La dulzura con la que me dijo todo esto y la profundidad y bondad de sus ojos azules me caló hondo. Nos despedimos tras desearnos lo mejor, y vi como se agachaba con dificultad y besaba a su Carmencita en la frente mientras le sujetaba la cabeza con ternura. Carmencita le daba lametones por toda la cara, tirándole incluso la boina a la arena. El señor reía mucho, sin parar. Todavía recuerdo su risa de hombre bueno. Yo volví a atar a Roku, que no dejaba de mirar cómo se alejaba Carmencita por la orilla, con la lengua casi rozando el suelo, y regresamos juntos y callados.
Y ya lo veis, han pasado tres años y aun hoy los recuerdo perfectamente. Ojalá volviera a encontrarme con este señor y su perrita algún día. Ojalá vivan ambos para siempre, y que nunca tengan que añorar su risa y sus lametones.

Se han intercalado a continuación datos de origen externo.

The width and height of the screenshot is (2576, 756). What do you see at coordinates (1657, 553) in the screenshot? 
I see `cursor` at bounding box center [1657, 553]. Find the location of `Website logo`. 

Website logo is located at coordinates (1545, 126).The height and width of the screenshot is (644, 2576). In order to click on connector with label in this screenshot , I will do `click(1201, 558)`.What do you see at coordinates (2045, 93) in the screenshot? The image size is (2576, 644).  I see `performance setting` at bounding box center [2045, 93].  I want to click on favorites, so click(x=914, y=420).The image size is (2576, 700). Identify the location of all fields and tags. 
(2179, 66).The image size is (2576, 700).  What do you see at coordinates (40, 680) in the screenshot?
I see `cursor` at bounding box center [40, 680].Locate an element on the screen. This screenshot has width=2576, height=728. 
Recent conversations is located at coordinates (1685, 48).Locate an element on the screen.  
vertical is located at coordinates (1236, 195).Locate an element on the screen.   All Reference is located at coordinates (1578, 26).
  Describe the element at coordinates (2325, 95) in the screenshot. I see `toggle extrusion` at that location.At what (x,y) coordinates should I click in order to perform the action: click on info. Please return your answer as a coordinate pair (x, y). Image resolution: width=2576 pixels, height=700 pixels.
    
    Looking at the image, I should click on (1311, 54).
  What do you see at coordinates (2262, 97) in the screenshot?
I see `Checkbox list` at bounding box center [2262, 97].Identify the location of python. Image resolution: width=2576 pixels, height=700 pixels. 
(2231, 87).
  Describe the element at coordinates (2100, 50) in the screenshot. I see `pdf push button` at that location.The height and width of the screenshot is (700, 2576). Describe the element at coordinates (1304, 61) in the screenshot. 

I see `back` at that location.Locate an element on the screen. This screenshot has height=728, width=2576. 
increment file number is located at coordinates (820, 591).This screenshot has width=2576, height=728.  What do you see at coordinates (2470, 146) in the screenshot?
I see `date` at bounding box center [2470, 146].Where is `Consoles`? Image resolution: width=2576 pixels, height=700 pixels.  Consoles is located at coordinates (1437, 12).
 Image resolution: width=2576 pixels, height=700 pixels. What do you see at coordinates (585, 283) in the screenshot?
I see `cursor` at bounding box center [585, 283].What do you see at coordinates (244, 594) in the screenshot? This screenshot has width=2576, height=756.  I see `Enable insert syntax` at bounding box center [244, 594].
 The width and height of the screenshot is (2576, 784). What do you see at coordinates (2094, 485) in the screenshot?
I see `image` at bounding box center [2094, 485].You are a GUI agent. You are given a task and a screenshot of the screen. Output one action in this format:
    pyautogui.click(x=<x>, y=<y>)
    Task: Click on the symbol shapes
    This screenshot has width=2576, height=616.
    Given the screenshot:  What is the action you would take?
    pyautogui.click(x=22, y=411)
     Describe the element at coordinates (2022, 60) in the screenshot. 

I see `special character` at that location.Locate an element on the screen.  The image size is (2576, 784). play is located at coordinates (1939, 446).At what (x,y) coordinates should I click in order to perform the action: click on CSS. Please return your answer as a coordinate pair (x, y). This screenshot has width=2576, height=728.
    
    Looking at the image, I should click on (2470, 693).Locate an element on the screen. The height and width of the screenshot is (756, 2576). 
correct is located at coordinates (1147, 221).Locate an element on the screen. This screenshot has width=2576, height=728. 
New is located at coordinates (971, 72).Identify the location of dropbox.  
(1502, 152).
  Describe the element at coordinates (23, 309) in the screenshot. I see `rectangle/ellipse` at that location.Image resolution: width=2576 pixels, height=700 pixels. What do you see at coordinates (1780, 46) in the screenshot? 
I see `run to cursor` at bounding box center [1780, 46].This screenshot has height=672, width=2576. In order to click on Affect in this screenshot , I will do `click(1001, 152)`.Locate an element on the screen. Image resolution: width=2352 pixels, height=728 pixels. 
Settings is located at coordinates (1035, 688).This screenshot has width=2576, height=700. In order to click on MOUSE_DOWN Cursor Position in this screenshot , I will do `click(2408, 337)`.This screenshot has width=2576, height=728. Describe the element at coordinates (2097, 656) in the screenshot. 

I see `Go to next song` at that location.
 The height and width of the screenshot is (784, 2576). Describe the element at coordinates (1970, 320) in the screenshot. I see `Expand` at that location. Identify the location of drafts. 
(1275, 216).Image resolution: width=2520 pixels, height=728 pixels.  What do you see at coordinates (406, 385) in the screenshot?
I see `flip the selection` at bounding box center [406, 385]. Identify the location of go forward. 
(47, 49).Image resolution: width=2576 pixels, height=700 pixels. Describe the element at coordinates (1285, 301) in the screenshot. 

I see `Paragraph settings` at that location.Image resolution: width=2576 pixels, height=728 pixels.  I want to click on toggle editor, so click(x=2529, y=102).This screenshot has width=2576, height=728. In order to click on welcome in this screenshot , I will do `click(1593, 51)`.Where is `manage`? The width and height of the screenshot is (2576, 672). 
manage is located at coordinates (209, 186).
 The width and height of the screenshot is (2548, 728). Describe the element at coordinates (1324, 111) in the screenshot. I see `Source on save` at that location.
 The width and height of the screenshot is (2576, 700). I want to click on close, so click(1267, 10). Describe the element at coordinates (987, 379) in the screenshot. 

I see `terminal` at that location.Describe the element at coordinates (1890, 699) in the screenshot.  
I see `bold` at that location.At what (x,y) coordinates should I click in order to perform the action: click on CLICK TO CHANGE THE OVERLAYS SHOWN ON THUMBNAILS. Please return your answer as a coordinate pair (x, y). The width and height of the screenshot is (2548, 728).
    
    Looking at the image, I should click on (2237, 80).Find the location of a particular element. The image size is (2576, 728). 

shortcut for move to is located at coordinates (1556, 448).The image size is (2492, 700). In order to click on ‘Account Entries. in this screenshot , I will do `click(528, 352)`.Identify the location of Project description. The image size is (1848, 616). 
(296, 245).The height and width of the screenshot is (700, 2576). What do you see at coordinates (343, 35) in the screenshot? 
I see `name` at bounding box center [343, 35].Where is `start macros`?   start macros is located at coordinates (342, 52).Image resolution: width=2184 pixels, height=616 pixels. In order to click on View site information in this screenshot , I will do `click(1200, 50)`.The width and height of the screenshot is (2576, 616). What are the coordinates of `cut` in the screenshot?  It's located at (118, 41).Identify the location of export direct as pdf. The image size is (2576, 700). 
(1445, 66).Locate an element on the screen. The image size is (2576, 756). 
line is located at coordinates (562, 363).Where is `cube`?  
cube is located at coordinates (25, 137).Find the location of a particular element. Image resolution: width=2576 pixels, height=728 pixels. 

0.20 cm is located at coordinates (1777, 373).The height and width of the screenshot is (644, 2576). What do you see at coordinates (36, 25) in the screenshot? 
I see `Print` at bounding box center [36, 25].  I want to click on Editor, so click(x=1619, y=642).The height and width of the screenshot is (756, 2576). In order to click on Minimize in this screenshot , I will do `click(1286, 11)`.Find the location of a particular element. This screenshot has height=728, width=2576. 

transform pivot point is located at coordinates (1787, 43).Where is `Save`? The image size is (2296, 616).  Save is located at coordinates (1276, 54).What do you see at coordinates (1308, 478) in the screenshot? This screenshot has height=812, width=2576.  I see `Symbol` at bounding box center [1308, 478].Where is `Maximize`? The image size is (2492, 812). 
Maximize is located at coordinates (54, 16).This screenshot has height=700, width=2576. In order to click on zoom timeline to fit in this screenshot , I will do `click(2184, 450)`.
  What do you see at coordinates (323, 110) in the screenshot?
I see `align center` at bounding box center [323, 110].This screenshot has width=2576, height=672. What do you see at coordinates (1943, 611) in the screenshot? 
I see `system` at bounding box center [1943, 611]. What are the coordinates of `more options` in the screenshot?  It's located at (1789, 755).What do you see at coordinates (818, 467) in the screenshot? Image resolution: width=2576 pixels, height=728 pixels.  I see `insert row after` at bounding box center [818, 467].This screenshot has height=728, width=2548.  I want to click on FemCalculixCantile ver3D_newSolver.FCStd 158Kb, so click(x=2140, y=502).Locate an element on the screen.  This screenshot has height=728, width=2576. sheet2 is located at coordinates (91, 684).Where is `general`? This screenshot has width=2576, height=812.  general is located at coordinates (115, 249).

Ojalá existieran muchas más de estas personas de mirada tan pura y amor tan sincero. Ojalá nos riamos siempre de cuando casi cometemos un error, sin tener que lamentarnos nunca de haberlo hecho. Ojalá todas las historias con las que nos tropecemos durante los paseos sean así de bonitas. Y que en todos los paseos mi propio tesoro camine a mi lado.